▶ _TASK DIRECTIONS_
Copy out the data below as written; omit any images.

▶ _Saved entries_
◇ ◇ ◇ ◇ ◇ ◇ ◇
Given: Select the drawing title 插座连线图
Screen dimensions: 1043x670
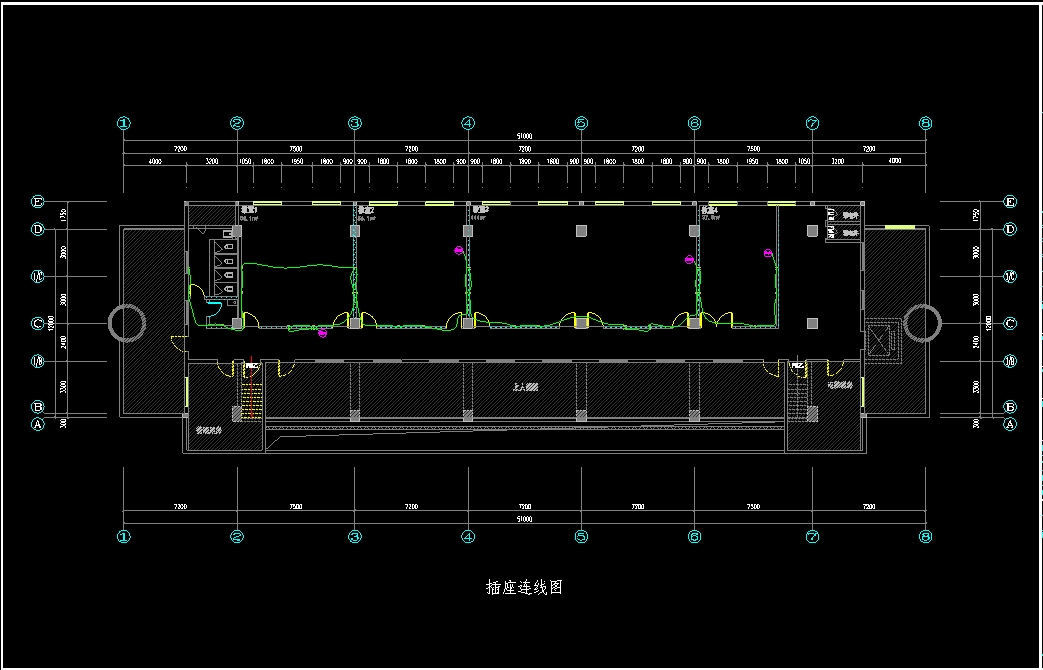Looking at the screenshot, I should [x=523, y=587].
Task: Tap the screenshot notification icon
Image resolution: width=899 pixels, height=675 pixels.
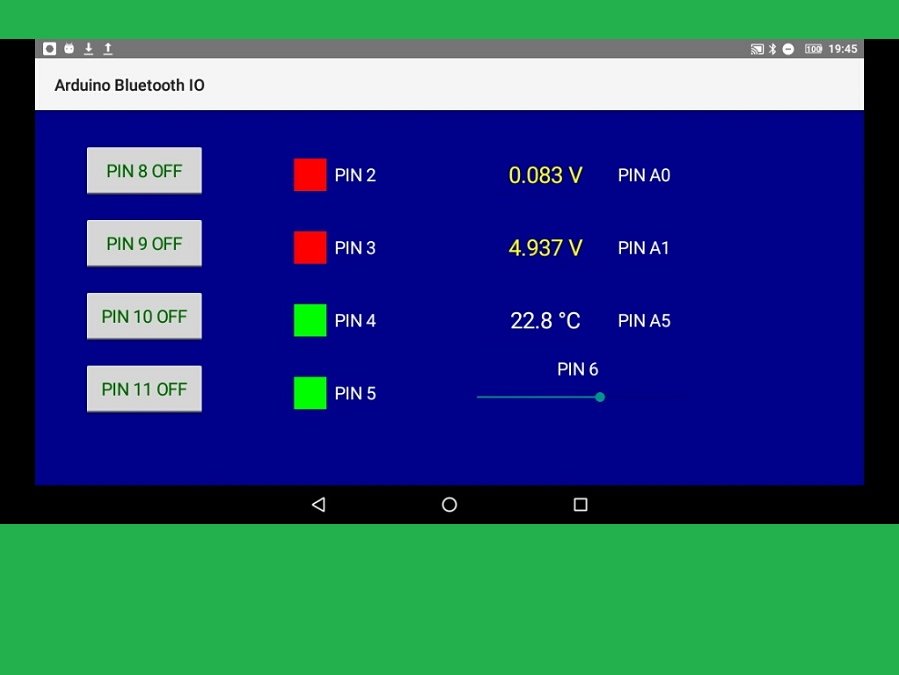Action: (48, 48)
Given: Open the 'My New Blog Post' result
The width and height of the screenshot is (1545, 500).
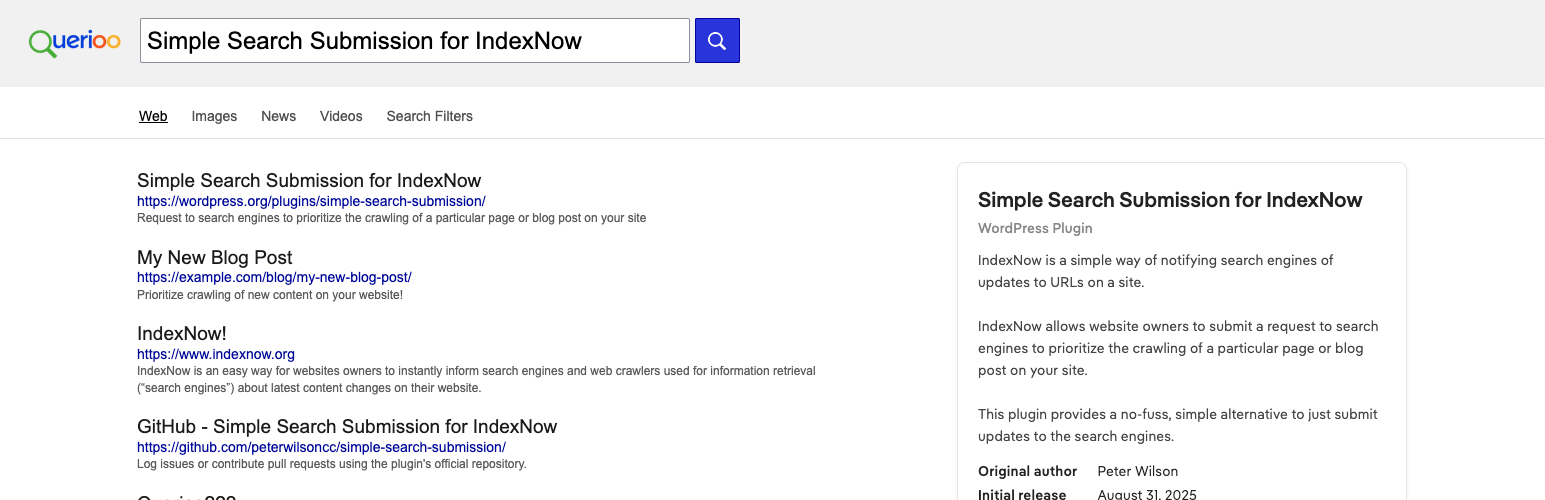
◇ ◇ ◇ ◇ ◇ ◇ ◇
▶ _EXERCISE RESULT_
Given: Select the drawing title 插座连线图
Screen dimensions: 1043x670
Looking at the screenshot, I should [x=523, y=587].
Task: Tap the screenshot notification icon
Image resolution: width=899 pixels, height=675 pixels.
Action: (48, 48)
Given: Open the 'My New Blog Post' result
The width and height of the screenshot is (1545, 500).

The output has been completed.